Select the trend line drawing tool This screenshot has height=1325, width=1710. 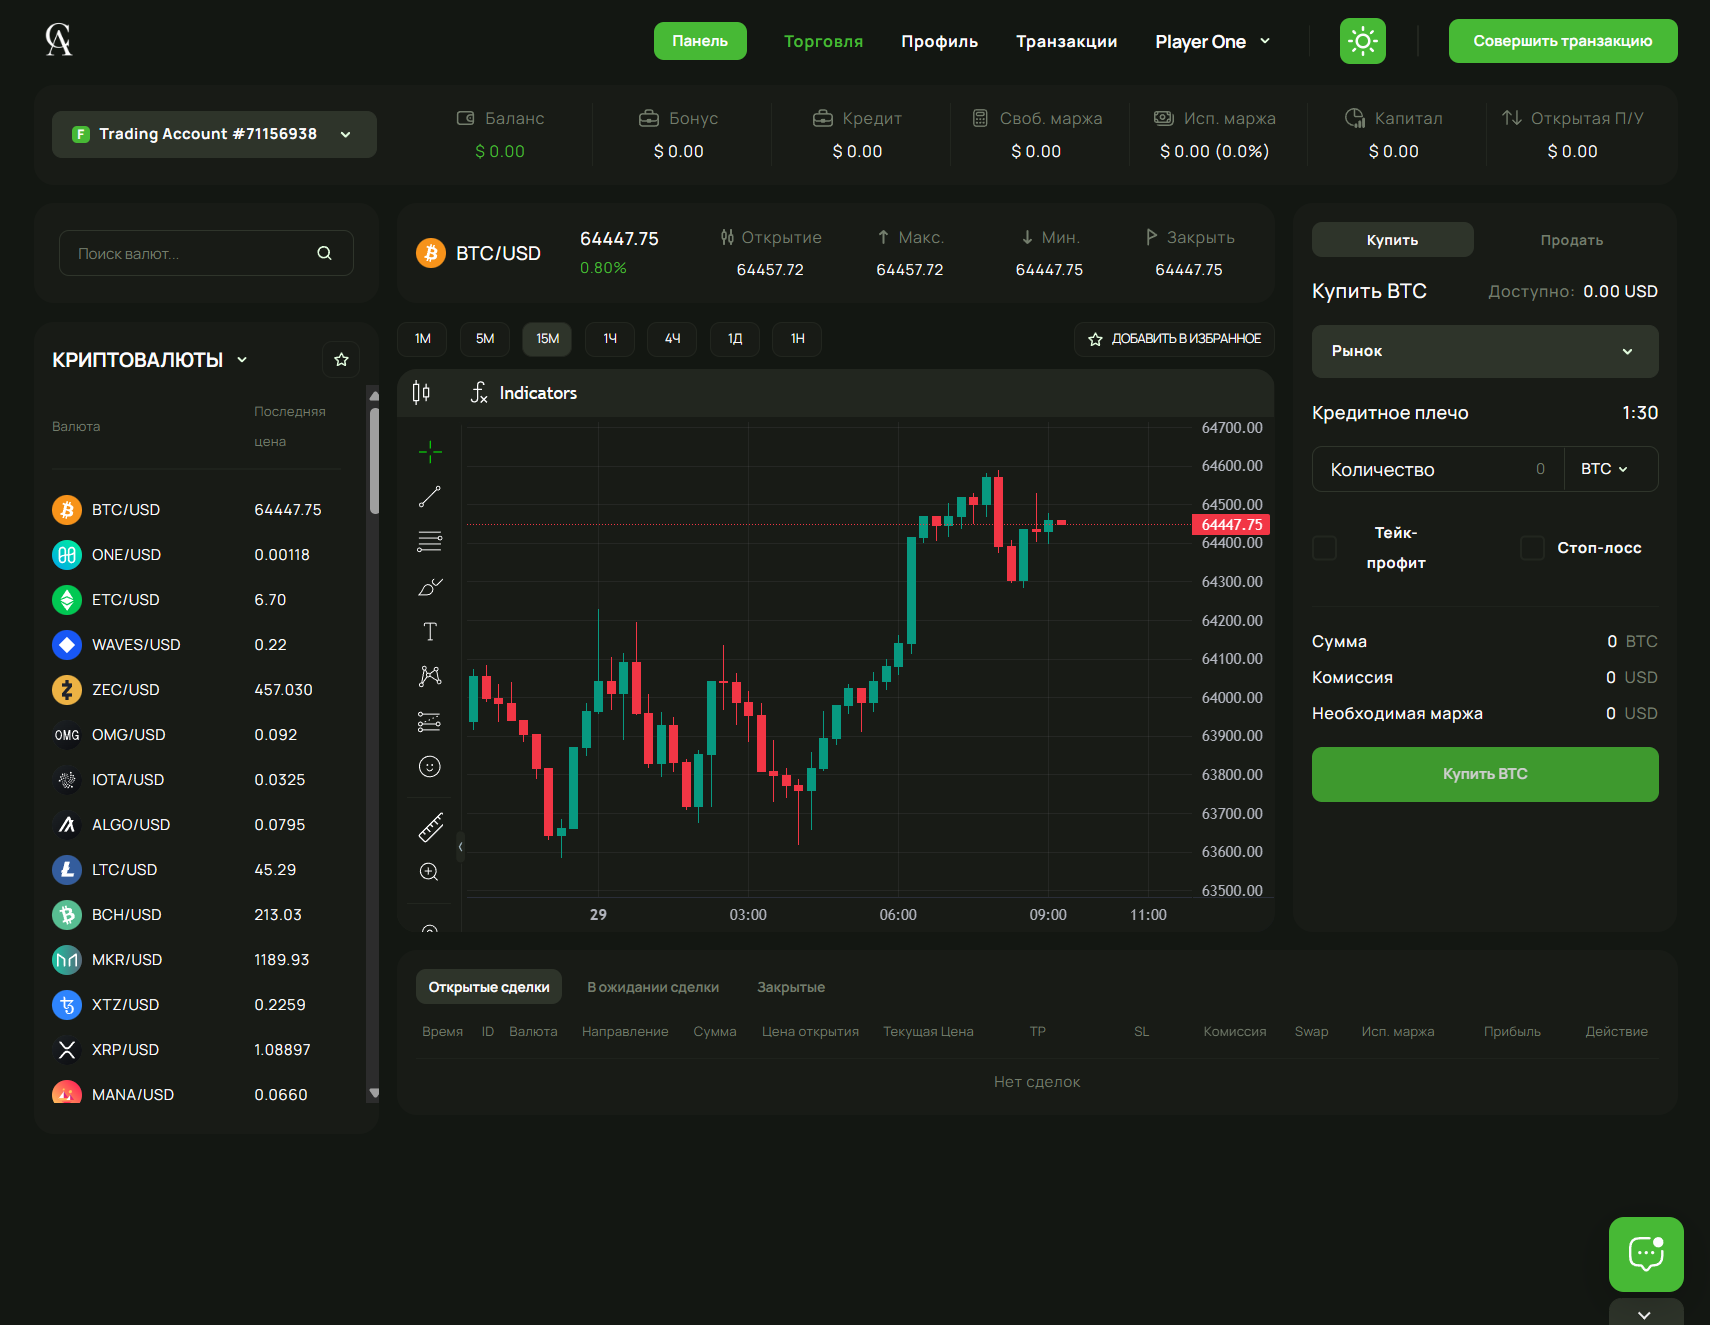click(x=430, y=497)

:::

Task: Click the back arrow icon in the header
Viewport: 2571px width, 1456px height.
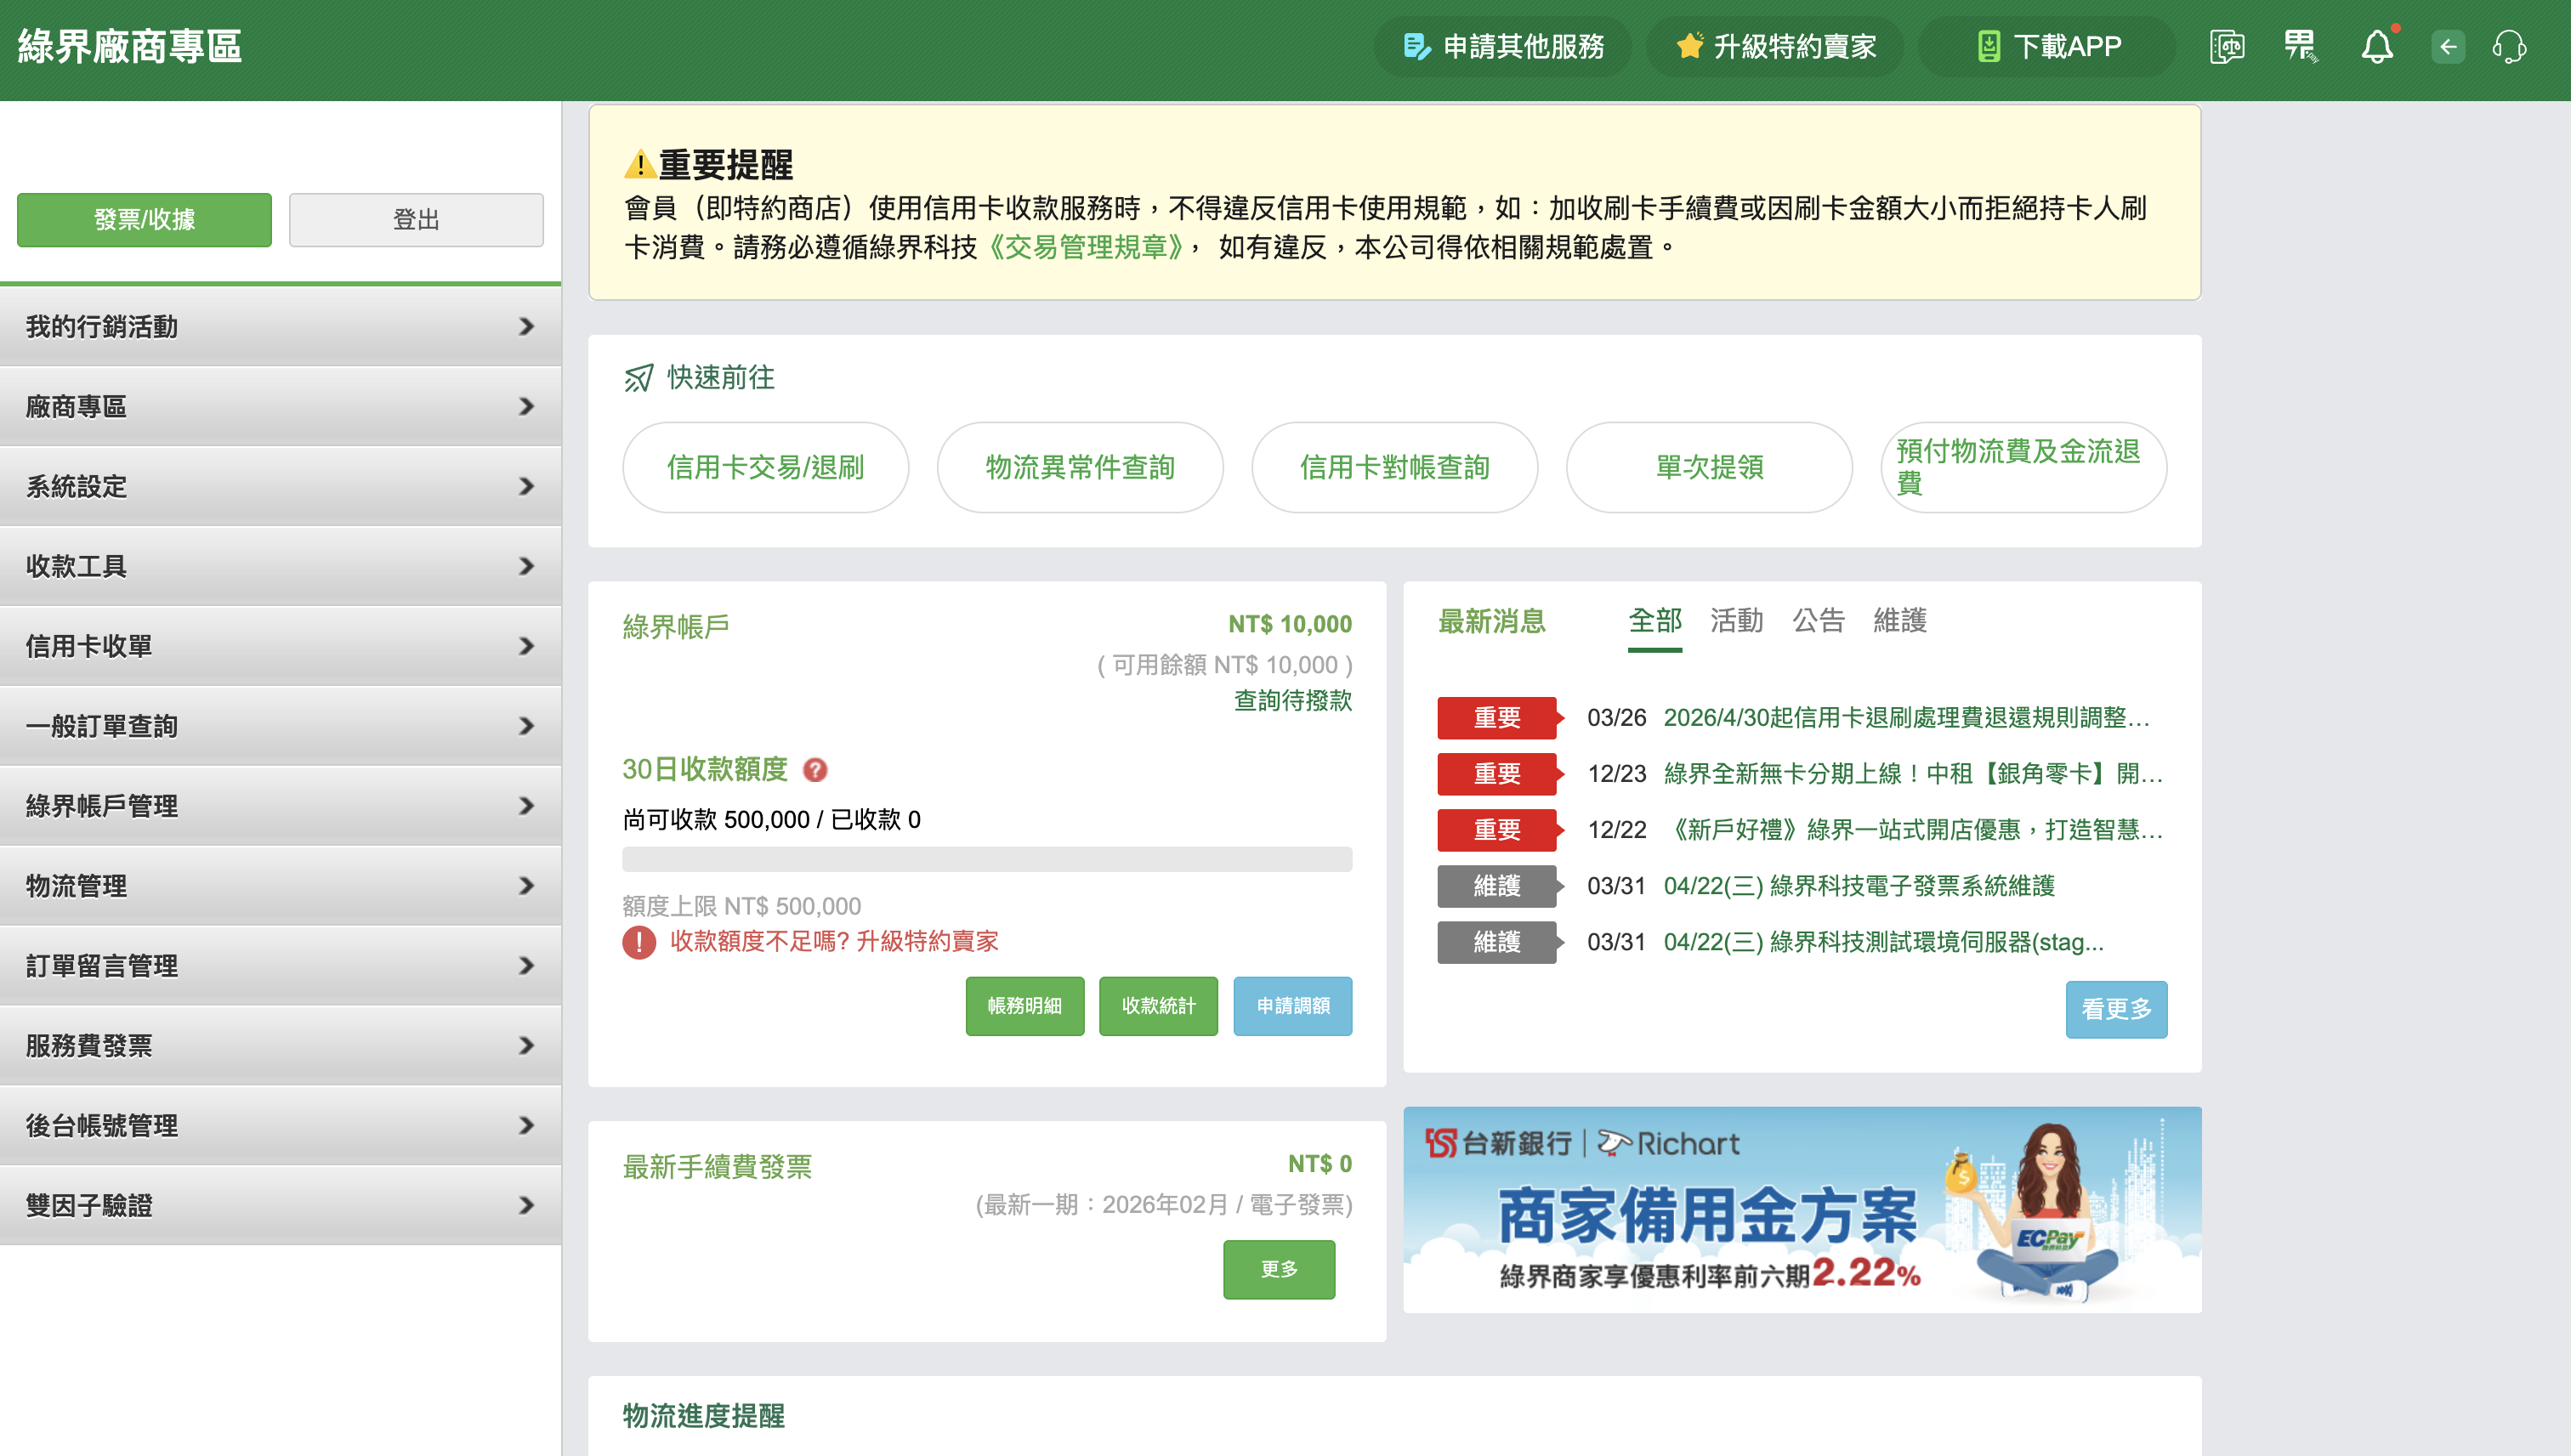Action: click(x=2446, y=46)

:::

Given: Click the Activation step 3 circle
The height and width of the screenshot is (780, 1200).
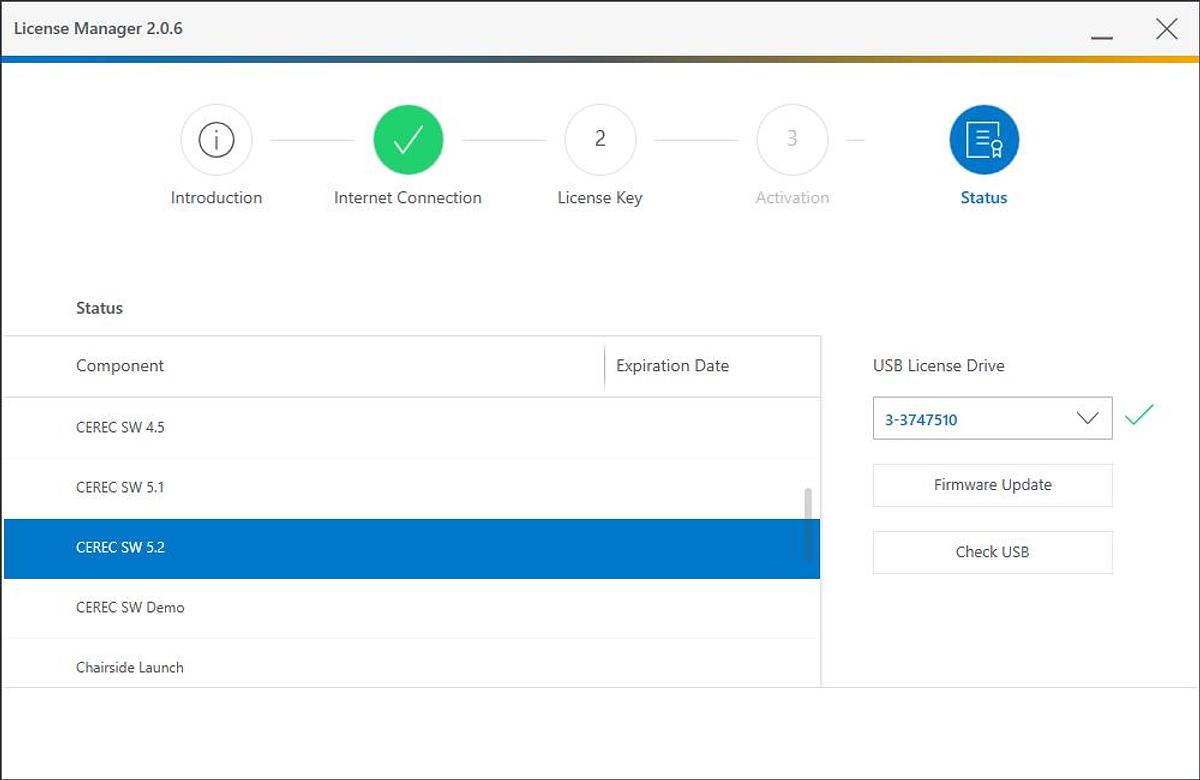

:::

Can you repeat the lines from the one containing "Task: Click the back arrow icon in the header" through the one containing "Action: click(x=2446, y=46)", including both, and leave out the pictures?

## [Task response]
Task: Click the back arrow icon in the header
Viewport: 2571px width, 1456px height.
Action: click(x=2446, y=46)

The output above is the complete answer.